Last step is the observation matrix: \[\begin{matrix} & \\ \mathbf{\Omega} = \left ( \vphantom{ \begin{matrix} 12 \\ 12 \\ 12 \end{matrix} } \right . \end{matrix} \hspace{-1.2em} \begin{matrix} y_t=1 & y_t=2 \\ \hdashline 1 & 0 \\ 1-p & p \\ 1 & 0 \end{matrix} \hspace{-0.2em} \begin{matrix} & \\ \left . \vphantom{ \begin{matrix} 12 \\ 12 \\ 12 \end{matrix} } \right ) \begin{matrix} z_{t}=NYA \\ z_{t}=ARR \\ z_{t}=DEP \end{matrix} \end{matrix}\]

where only individuals in state \(ARR\) are observable with probability \(p\).

The likelihood and priors are handled as usual.

Using MCMC draws from the posterior distribution of the staying probability \(s\), we can calculate the expected stopover duration \(\mathbb{E}[D]\) which is the number of occasions present after arrival. With constant \(s\), this is given by: \[ \mathbb{E}[D] \;=\; \frac{1}{\,1 - s\,}. \]

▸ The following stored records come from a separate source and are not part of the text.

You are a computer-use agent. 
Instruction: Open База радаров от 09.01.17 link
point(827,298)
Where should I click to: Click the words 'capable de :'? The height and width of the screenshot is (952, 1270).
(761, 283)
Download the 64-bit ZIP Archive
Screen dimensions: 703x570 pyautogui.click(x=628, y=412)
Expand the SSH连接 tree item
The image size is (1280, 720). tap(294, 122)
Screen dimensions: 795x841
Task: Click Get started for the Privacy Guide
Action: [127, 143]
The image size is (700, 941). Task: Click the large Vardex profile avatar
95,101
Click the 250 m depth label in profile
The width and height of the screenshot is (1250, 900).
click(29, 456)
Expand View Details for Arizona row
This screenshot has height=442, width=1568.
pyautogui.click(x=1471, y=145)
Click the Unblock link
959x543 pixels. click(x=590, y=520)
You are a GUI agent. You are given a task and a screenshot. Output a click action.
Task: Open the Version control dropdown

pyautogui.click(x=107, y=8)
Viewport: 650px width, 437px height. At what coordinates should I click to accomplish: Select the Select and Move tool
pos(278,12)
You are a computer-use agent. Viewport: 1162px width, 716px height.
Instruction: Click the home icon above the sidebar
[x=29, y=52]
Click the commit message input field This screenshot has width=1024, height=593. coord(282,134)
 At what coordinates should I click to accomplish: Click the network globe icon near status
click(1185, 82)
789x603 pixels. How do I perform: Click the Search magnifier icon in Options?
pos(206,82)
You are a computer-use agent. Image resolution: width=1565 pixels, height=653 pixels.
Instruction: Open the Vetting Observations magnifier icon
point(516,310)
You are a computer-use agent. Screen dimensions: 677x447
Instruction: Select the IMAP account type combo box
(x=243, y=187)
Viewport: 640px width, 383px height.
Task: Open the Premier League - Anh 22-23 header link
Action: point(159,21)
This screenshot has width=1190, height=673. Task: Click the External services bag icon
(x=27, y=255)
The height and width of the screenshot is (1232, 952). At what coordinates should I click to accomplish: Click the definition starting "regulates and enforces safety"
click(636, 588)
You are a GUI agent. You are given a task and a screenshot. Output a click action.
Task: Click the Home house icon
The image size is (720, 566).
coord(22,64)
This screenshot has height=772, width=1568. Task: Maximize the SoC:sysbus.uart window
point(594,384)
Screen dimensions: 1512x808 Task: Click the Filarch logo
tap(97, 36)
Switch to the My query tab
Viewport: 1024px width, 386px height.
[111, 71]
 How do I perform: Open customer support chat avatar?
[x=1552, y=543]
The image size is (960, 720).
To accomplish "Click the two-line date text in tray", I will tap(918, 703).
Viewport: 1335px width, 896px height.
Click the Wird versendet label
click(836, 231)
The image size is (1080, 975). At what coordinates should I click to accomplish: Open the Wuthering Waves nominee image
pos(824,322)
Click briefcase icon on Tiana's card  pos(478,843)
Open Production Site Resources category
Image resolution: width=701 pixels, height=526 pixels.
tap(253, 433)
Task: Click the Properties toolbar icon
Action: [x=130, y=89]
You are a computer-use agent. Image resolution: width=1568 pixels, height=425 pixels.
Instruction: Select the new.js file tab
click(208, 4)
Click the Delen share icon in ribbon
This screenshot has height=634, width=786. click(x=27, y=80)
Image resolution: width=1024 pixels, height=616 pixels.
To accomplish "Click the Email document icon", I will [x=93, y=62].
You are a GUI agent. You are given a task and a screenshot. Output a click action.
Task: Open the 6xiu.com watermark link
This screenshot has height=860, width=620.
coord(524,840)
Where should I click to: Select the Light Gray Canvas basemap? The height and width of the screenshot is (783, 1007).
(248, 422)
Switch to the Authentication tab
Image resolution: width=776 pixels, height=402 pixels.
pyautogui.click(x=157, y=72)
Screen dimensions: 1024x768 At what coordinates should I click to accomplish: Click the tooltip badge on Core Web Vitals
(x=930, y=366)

Why is that? Because the length of stay (counting the arrival occasion) is geometric. After arriving, you are present this week with probability 1 (that’s 1 week). You are still present next week with probability \(s\). You are still present the week after with probability \(s^2\). And so on. So the expected number of occasions present is the sum of those probabilities:

\[ \mathbb{E}[D] \;=\; 1+s+s^2+\cdots \;=\; \frac{1}{\,1 - s\,}. \]

When \(s\) varies with date, the ‘length of stay’ after arrival is no longer geometric with a single parameter, it’s a non-homogeneous geometric process with week-specific stay probabilities \(s_t\). If an individual arrives on date \(\tau\), the chance it is still present \(k\) occasions later is the product of the stay probabilities along that run:

\[ Pr(D > k \mid \text{arrive at } \tau) \;=\; \prod_{j=0}^{k-1} s_{\tau + j}. \]

Therefore, the expected number of occasions present (counting the arrival occasion) is the sum of those tail probabilities: \[ \mathbb{E}[D \mid \text{arrive at } \tau] \;=\; \sum_{k=0}^{\infty} \prod_{j=0}^{k-1} s_{\tau + j}. \]

with the empty product for \(k=0\) equal to 1, or in other words the sum of the probabilities of ‘surviving’ each additional week in \(ARR\) under the calendar-date effects.

8.4.3 Results and interpretation

Our NIMBLE estimates match pretty closely those obtained by Guérin et al. (2017), check out their Figure 2.

Early in the season, females arrive first: during the first three capture occasions their arrival probability exceeds that of males (Figure 8.2). By occasion 7, essentially all individuals have entered the pond.

Arrival probability by sex and week. Means and 95\% credible intervals (shaded areas) are provided.

Figure 8.2: Arrival probability by sex and week. Means and 95% credible intervals (shaded areas) are provided.

Females show longer stopovers than males for most of the season; near the end, the pattern reverses (Figure 8.3). Individuals arriving early in the breeding season stay longer than those arriving later.

Stopover duration by sex and arrival week. Means and 95\% credible intervals (shaded areas) are provided.

Figure 8.3: Stopover duration by sex and arrival week. Means and 95% credible intervals (shaded areas) are provided.